The correction method is obvious - it is necessary to increase the bit depth of the divider in advance so that as a result of the division to obtain the desired number of significant bits:
a / b = n1 * 2 ^-q1* 2 ^q3/ (n2 * 2 ^-q2 ) = n1 / n2 * 2 ^{- (q1 - q2 + q3)} .
Thus, the private exponent is increased by q3 discharge.
C code snippet:

int32_t a = 0x4000L;    // q15: a = 0.5
int32_t b = 0x80000L;  // q20: b = 0.5
int32_t c = 0;          // q25
int64_t d;              // Временная переменная с увеличенным числом разрядов.
d = (int64_t)a  << 30;  // q45: d = 0x200000000000; (0.5 in q45)
c = (int32_t)(d / (int64_t)b);  // q25: c = 0x2000000; (1 in q25)

Obviously, if the number exceeds 32 bits, the problem can no longer be solved so simply. However, for simple engineering calculations, 32-bit numbers are usually more than enough.
There is one simple way to significantly reduce the loss of accuracy in the division - the preliminary normalization of the dividend. Normalization is actually the maximum shift of the mantissa to the left, at which no significant bits are discarded. You can determine how much you can shift the number by counting the leading zeros in the dividend, for which there are special algorithms (or even hardware processor instructions).
After dividing, the quotient should be shifted to the right by the same number of bits to restore the exponent.
The above code fragment may look like this:

int32_t a = 0x4000L;    // q15: a = 0.5
int32_t b = 0x80000L;  // q20: b = 0.5
int32_t c = 0;          // q25
int norm_shift = norm(a); // Вычисление нормирующего сдвига. norm_shift = 16
c = ((a << norm_shift) / b); // q(-5): c = 0x800 (1*2^norm in q(-5))
c <<= (30 - norm);      // q25: c = 0x2000000; (1 in q25)

As we see, the accuracy loss in this case did not occur without an increase in the capacity of the dividend.
However, this does not always happen, and if you want to stay within a certain bit depth (for example, 32 bits), you have to implement the division algorithmically. In a review article, it is hardly worth diving into such a jungle - to understand the division process and the difficulties associated with it, the above description is enough.

Notation accepted in the literature and various sources

In the last section of the article, I would like to return once again to the generally accepted notation used in the description of fixed-point algorithms.
This is a rather important point that you have to pay attention to when reading other people's sources.
The most common are two options for designating a fixed-point number:

Q M - where M is the number of digits after the decimal point. Used in article
Q N.M - where N is the number of digits before the decimal point, excluding the sign bit, and M - after.

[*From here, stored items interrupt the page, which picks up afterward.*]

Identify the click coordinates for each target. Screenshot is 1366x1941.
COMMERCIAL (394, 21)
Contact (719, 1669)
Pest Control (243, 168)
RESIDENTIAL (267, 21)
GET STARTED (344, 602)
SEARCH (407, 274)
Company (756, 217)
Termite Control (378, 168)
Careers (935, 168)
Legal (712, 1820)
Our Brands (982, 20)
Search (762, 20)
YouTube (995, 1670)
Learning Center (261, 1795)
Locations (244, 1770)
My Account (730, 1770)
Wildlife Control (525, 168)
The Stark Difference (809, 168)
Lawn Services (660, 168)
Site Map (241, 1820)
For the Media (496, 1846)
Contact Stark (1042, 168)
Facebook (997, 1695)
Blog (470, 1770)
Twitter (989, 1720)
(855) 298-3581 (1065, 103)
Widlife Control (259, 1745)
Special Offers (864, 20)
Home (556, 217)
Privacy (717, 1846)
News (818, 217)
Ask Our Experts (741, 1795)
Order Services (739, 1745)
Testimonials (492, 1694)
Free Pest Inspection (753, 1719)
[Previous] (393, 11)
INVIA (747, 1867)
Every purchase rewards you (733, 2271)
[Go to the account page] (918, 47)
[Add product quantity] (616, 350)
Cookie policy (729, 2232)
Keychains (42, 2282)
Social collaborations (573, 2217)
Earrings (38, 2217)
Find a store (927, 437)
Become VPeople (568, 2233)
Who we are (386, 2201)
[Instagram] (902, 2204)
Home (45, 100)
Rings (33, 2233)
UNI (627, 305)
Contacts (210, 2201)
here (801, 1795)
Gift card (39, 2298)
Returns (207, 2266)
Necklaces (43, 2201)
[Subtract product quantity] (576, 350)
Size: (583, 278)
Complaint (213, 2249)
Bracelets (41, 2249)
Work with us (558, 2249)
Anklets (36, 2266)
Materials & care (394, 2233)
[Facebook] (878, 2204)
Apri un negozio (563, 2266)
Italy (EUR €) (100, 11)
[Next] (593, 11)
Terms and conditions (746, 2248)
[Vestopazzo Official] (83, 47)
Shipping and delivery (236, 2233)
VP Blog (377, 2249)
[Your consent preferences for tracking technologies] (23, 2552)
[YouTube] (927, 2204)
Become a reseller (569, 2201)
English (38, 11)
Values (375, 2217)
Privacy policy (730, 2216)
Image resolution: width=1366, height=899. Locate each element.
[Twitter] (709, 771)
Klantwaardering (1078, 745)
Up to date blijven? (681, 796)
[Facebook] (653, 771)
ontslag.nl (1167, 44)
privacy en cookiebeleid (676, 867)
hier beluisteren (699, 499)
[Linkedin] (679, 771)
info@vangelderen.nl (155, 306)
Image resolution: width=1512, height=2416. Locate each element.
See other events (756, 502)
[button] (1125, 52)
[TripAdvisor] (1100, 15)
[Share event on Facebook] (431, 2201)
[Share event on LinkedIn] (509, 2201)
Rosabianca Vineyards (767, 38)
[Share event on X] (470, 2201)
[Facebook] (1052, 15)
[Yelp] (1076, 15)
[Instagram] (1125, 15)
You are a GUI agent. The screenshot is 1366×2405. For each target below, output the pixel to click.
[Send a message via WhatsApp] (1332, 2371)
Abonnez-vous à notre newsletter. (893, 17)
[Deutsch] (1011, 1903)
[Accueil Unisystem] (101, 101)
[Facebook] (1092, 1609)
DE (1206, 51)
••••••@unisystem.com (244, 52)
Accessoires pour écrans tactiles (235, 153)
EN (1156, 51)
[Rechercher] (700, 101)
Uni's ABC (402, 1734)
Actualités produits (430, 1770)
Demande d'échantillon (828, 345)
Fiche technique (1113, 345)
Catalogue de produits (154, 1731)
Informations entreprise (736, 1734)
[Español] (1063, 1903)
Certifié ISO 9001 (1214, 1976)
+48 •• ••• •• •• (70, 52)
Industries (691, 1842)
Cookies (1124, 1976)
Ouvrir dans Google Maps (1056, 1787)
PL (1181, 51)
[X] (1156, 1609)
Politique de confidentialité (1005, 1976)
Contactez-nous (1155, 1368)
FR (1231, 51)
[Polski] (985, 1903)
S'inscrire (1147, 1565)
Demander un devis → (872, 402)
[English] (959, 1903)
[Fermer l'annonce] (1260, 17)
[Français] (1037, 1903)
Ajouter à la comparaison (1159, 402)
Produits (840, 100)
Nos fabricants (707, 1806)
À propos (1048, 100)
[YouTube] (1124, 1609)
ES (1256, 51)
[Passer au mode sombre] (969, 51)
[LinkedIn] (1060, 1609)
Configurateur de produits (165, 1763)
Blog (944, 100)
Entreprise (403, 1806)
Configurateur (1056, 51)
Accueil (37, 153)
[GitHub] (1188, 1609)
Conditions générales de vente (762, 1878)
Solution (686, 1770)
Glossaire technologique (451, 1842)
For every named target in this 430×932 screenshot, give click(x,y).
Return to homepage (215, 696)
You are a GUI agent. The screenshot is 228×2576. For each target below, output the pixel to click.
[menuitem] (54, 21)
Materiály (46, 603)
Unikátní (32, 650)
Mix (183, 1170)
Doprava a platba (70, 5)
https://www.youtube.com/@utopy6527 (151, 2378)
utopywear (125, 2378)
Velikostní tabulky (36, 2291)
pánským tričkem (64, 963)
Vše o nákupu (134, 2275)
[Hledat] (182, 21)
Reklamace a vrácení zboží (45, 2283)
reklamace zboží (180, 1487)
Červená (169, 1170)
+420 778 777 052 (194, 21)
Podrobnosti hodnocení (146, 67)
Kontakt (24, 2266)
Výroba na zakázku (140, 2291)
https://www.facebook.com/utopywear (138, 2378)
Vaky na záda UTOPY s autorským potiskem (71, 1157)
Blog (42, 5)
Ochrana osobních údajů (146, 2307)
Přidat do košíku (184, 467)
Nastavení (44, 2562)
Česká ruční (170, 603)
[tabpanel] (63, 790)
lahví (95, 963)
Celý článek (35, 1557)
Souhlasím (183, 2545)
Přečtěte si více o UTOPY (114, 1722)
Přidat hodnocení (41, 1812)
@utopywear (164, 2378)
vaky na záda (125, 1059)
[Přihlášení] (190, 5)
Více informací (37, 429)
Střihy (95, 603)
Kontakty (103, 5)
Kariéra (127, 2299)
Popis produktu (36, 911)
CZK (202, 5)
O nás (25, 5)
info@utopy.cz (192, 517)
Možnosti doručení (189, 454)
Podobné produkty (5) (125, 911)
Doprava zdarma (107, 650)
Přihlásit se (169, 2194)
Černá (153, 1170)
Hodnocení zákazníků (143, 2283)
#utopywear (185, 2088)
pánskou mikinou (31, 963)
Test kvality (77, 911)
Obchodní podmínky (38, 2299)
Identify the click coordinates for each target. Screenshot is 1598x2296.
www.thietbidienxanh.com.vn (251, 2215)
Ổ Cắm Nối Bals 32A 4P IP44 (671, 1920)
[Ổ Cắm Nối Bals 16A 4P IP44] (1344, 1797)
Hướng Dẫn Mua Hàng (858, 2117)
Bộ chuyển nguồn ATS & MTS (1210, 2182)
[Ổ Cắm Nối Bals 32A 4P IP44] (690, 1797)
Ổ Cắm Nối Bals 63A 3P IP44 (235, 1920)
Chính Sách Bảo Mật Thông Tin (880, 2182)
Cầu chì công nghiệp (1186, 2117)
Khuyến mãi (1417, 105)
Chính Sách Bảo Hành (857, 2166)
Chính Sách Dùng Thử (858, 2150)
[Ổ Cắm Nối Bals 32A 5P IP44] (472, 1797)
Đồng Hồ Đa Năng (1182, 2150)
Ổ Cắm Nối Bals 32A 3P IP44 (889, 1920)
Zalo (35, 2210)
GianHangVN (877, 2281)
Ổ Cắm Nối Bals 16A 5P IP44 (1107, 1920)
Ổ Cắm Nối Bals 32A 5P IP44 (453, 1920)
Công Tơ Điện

The minus of the first notation is obvious: when working with a variable, you have to refer to the variable declaration (remember its bit depth) and make some calculations in your mind to understand how to bring the exponent to the desired one. Moreover, if we recall the rounding (int32_t) d in the example with multiplication, it can be noted that with comments in this notation it is difficult to understand whether shifting or discarding significant bits will lead to an error.
When using comments in the second notation, you can simply record the accuracy of the calculations, which eliminates the need to recall how the variable is declared.
Let me give you an example:

a = 0x1000; // Q15
b = 0x8000; // Q15
int32_t c = a + b; // ??? Без обращения к объявлениям неизвестно, поместится ли результат вычисления в переменную.
a = 0x2000; // Q0.15
b = 0x8000; // Q16.15
c = a + b;  // Q0.15 + Q16.15 = Q16.15: 16 + 15 = 31 бит + 1 знаковый бит

Comments in the second notation are obviously more convenient.
I will not discuss the usefulness of comments here (they are far from everywhere), I will only say that for myself I always paint the types of variables in my calculations, so as not to make mistakes and not get confused with the reduction of exponentials.
If there are no comments in principle, the reading and understanding of the code is of course complicated, but if you get confused, you can always add such decryption in Q-notation to understand where it came from “this shift to the left by 4, and then shift to the right by 10”.
I note that in the recently published Google sources of the VoIP engine GIPS ( webrtc) in the comments most often they simply write Q, meaning that all bits of the number are allocated to the fractional part. This confuses me personally, because I have to rummage through definitions to clarify how the code works.
For myself, I use another notation, which differs from the above and is close to the MATLAB toolbox notation for working with a fixed point. It ties mathematics to the capacity of variables and simplifies life when it is necessary to evaluate the result of an operation (capacity and exponent).
In my comments, I mark fixed-point numbers as QN.M , where N is the bit capacity of the number, M is the number of digits after the decimal point.
Let me explain why I found such a scheme convenient for myself:

Knowing the bit depth of a number, you can always predict the bit depth of the result, i.e. select a variable type sufficient to represent it.
I personally find it inconvenient to read a record of the form Q (-N) .M , which appears in the second notation after performing a shift to the right and lack of bits for the fractional part. For example, a record for a 16-bit number, in which the exponent is 18 ( n * 2 ^-18 ), looks q16.18 for me , and q (-3) .18 for the second notation . The record in the first notation, as already mentioned, in any case forces us to turn to the definition to understand the accuracy of the calculations, but in this case it is also not clear without a definition: the leading significant bits have already been discarded or not.
After making calculations using my own notation, it’s easier for me to see in which variable the bit depth will fit the result, and how to align the exponentials. For example, q32.15 * q16.4 = q48.19 . It is immediately clear that for a complete presentation of the result, 48-bit is needed. In the second notation, the entry looks like q16.15 * q11.4 = q27.19 , and you have to calculate that 27 + 19 = 47 + 1 sign from the first factor + 1 sign from the second = 48 bits . A trifle, but nice. Especially when there are a lot of source codes.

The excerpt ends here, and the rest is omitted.